Damherten kom je altijd wel tegen.
Toch nog een redelijk winters plaatje.
Op 31 januari begon de dag schitterend.
De zon zorgde voor een roodachtige gloed over de natuur.
Dit damhert hield goed in de gaten wat ik deed.
Waarom?
Hij zag dat ik bij een dode soortgenoot stond, die zo maar op het pad lag.
Hij was een natuurlijke dood gestorven.
Er wordt weliswaar op damherten gejaagd in de wintermaanden, maar dit hert was niet geschoten.
Hoe ik dat zo zeker weet?
Later op die ochtend  bleek het hert verplaatst te zijn, een paar meter van het pad af.
Bovendien was zijn gewei afgezaagd en was er geen kogelgat of een bloedspoor te zien.
Het is gebruikelijk in de AWD dat dode dieren in het gebied blijven liggen zodat ze als voedsel kunnen dienen voor allerlei andere dieren (bijvoorbeeld vossen en kraaien), zoals ik al vaker ervaren heb.
Geweien worden wel altijd verwijderd.
Geschoten herten worden direct afgevoerd.

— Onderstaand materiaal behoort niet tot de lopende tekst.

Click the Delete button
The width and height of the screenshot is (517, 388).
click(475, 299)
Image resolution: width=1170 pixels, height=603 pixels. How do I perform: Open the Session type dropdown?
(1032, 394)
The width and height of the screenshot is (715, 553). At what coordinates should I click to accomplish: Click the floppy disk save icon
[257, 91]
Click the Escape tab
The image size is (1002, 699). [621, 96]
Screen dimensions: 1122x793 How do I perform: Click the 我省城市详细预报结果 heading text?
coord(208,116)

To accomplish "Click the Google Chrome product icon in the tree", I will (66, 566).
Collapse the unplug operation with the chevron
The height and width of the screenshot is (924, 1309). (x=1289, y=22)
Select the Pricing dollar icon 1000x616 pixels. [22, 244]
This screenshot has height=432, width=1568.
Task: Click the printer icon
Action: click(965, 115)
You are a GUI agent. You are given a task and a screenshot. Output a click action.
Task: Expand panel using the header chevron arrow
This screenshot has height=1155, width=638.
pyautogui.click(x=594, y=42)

Diezelfde morgen zag ik weer een ree, rustend in de zon. 
Zij wilde wel op de foto.
Het bleken er twee te zijn, die samen besloten een ander gebiedje te zoeken, op hun dooie gemak langs het bos lopend.
Op een drafje staken ze de vlakte over, met een flinke onderlinge afstand.
Zo liggen ze verscholen tussen de verdorde varens.
Het levert geen mooie plaatjes op, maar het geeft wel een goed beeld van hoe ze in de vegetatie opgaan.
Toen er een wolk voor de zon schoof veranderde het licht onmiddellijk.
Zo staat ze er weer schitterend bij, even opkijkend tussen het zoeken naar wat groene plantjes.
Ik zat op mijn knieën tussen de varens, zij had mij goed in de gaten, maar ze vond het best zo.
Ik heb haar zo een tijdje bekeken, af en toe plaatjes makend.
Ze maakte overtuigend duidelijk dat je moet genieten van je ontbijt en dat je je zeker niet moet haasten.
Ze keek nog even rond en besloot toen verder te lopen.
De bewolking was weer teruggekomen, vandaar het kleurverschil.
Ze onderbrak haar loopje even voor een sanitaire stop.
Daarna scheidden onze wegen.
Later die morgen verdween de zon definitief achter de wolken.
Het had mij weer eens helemaal meegezeten.